Certains de mes amis m’ont, comment dire, m’ont transmis leur totale incompréhension. C’est le cas d’Alain Soral.
Je vais vous parler d’Alain Soral, j’en parle rarement, qui dans un message posté sur son site, et donc rendu public, donc je peux en parler, il répond à mon initiative de pardon en ces termes. […]
Ça c’est son côté professoral hein, il aime bien mettre des notes. Alors je tiens ici à répondre à mon ami Alain Soral, à mon frère de combat contre la censure, pendant des décennies nous avons mené combat ensemble, contre cette censure, pour la liberté d’expression.
Alors il s’en réfère au credo. Alors pour ceux qui ne connaissent pas, le credo de l’Église catholique, le credo en latin c’est « je crois ». Ça désigne le texte officiel de la profession de foi chrétienne :« je crois en un seul dieu tout puissant… »
Alors Alain qui comme moi est inspiré par le Christ et il est de culture et de religion chrétienne, nous explique donc que le credo nous invite donc à pardonner à nos ennemis et à demander pardon à Dieu, oh mais là-dessus y a rien à dire, c’est formidable, mais Alain s’arrête en chemin car pour lui il est encore inconcevable de demander pardon à Israël Magazine.
Alors je lui réponds ici que je suis d’accord, que je l’encourage aujourd’hui à faire un pas supplémentaire sur le chemin du pardon, car accorder son pardon à l’ennemi, comme le fait quelque part William Goldnadel, Goldnadel avec moi, je trouve ça extraordinaire, certes, demander pardon à Dieu c’est admirable, c’est fantastique, mais, mais, mais c’est encore facile, Alain.
Ça reste concevable, accessible, à notre orgueil, mais demander pardon à l’adversaire demande un effort supplémentaire, c’est parvenir à dépasser son ego pour se livrer entre les bras de l’Éternel, qui l’a fait pour nous.

++++++++++++++++++++

Consigne. D'après l'extrait sur le pardon, que veut dire le mot latin « credo » ?

Données fournies.
++++++++++++++++++++

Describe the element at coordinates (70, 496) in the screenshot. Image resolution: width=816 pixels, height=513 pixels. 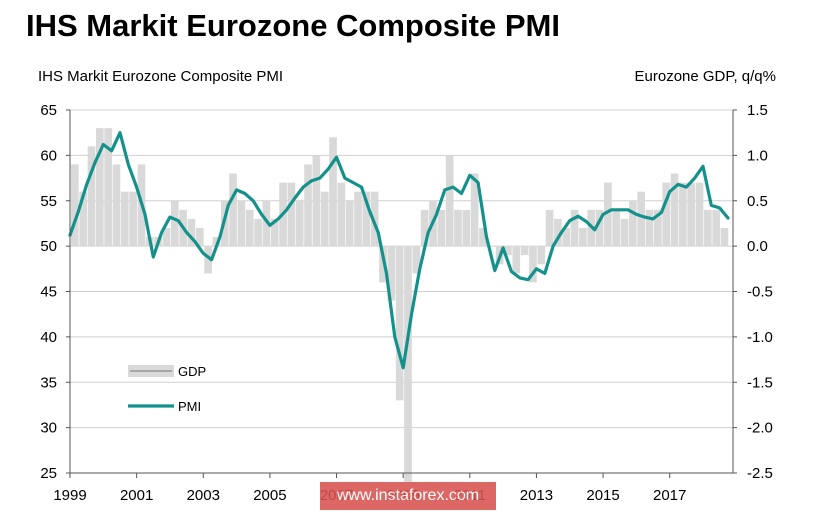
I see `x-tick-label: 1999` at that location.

++++++++++++++++++++

Réponse attendue. Il veut dire « je crois ».